Among the many applications of NLP is topic modelling. It is an unsupervised machine learning approach that scans a group of text documents to reveal topics based on patterns in words, phrases or even semantics. This can be useful if you have a large text and want to know what it’s about without having to read through all of it!

In this article we will talk about how to extract and (more interestingly) automatically label topics from a large collection of news articles, using a combination of several common NLP techniques and state-of-the-art text models.

Modelling topics

To group articles into topics, we use the BERTopic topic modelling algorithm, which is an excellent package by Maarten Grootendorst:

BERTopic is a topic modeling technique that leverages 🤗 transformers and c-TF-IDF to create dense clusters allowing for easily interpretable topics whilst keeping important words in the topic descriptions.

… and continue from where his example ends, summarised by the code below:

from bertopic import BERTopic
from sklearn.datasets import fetch_20_newsgroups

# download dataset of 20,000 news articles
docs = fetch_20newsgroups(subset='all', remove=('headers', 'footers', 'quotes'))['data']

# fit the topic model to the data, assigning a topic to each article
topic_model = BERTopic()
topic_model.fit_transform(docs)

Here the BERTopic algorithm has separated the entire dataset of over 18,000 articles into topics, with topic sizes ranging from several thousand to a few dozen articles.

For the sake of this article, we focus on two different topics, represented by the following keywords:

Two topics and their associated keywords.

This keyword representation is useful and a human could make a pretty good guess as to what the topic is about. For example:

  • Topic 13 = “The Solar System”
  • Topic 56 = “Catholicism”

… but we would need to skim through the articles to make sure exactly.

Let us leverage more of the NLP tool belt to see if we can automatically label these topics without human intervention!

Text Summarisation

Compressing a document into a single label is something journalists do every day when creating headlines. Using this text-label training data, scientists have been able to train large text models (such as Google’s “T5” transformer model) on the specific task of generating a one-line heading for a given article. We will use Michau’s popular headline generation model.

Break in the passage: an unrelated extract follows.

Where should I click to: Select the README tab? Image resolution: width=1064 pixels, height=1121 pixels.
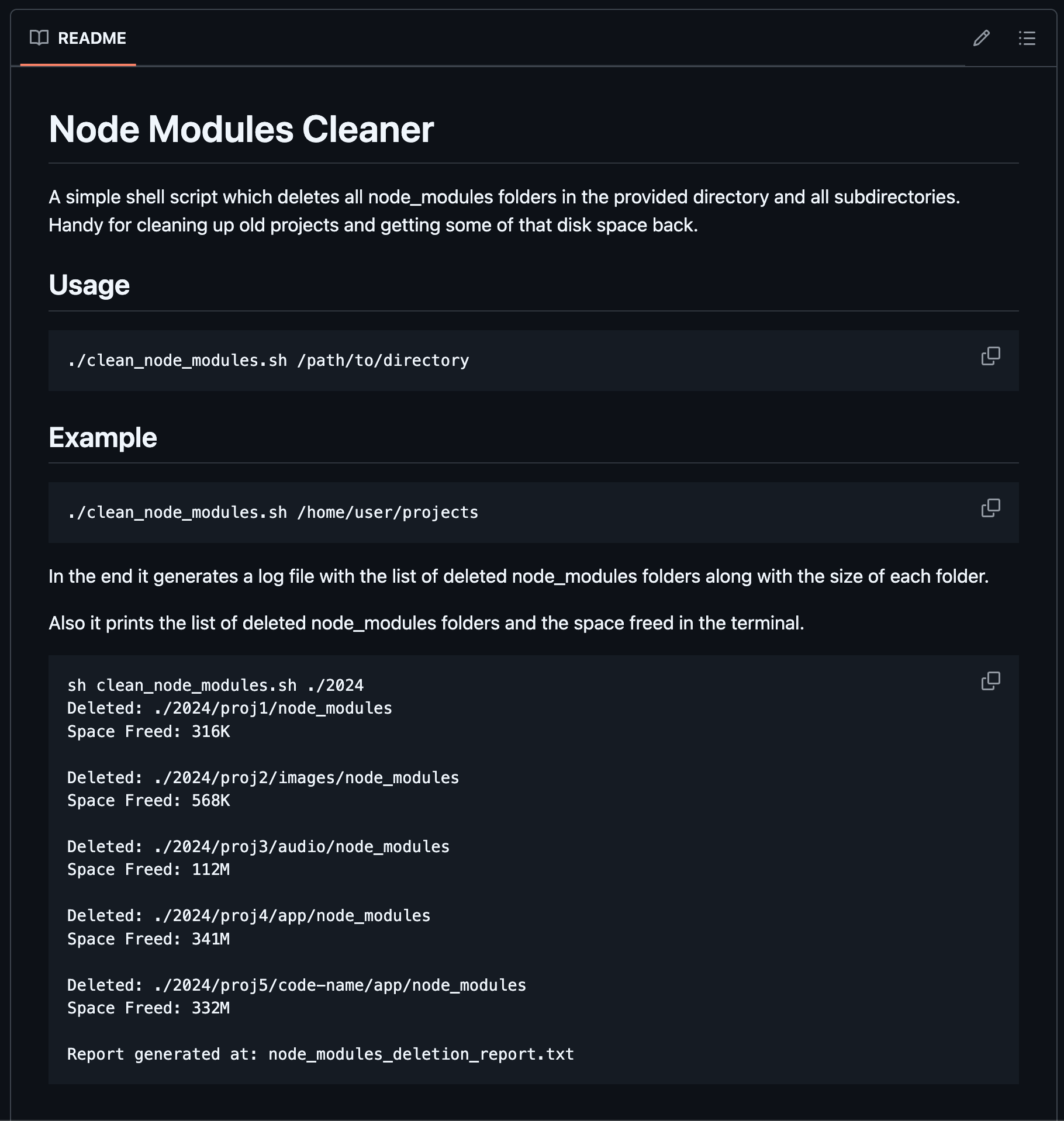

However, there is one major challenge: Most text models are trained on sequences with a max length of 512 tokens!

This means that there is no guaranteed results for longer sequences, and in practice you will generally see very high memory usage combined with poor results when generating headlines from too much text. The number of tokens roughly corresponds with the number of words, and the articles in the dataset are typically around 150 words in length, but can be much longer.

Number of articles of a given token length in the 20 Newsgroup dataset.

As a topic typically contains tens to hundred of articles, it is not possible to generate a headline from the articles directly. We first need a method to somehow compress the information in the topics.

Strategy

Luckily, the aforementioned T5-model is already trained on the summarisation task (another common use for text-to-text models), so we propose the following method:

  1. Select articles at random from the topic
  2. Summarise the articles and combine their summaries (making sure the length of the combined summaries is less than the token limit)
  3. Generate a title from combination of summaries

Selecting articles at random might sound a bit iffy, as we run the risk of losing out of valuable information. We only have “space” to summarise about 15 articles before we again break the 512 token limit.

However, placing trust in our topic model we assume that the articles in the same topic contain roughly the same information, which will lead to roughly the same topic labels, independent of the random selection of articles.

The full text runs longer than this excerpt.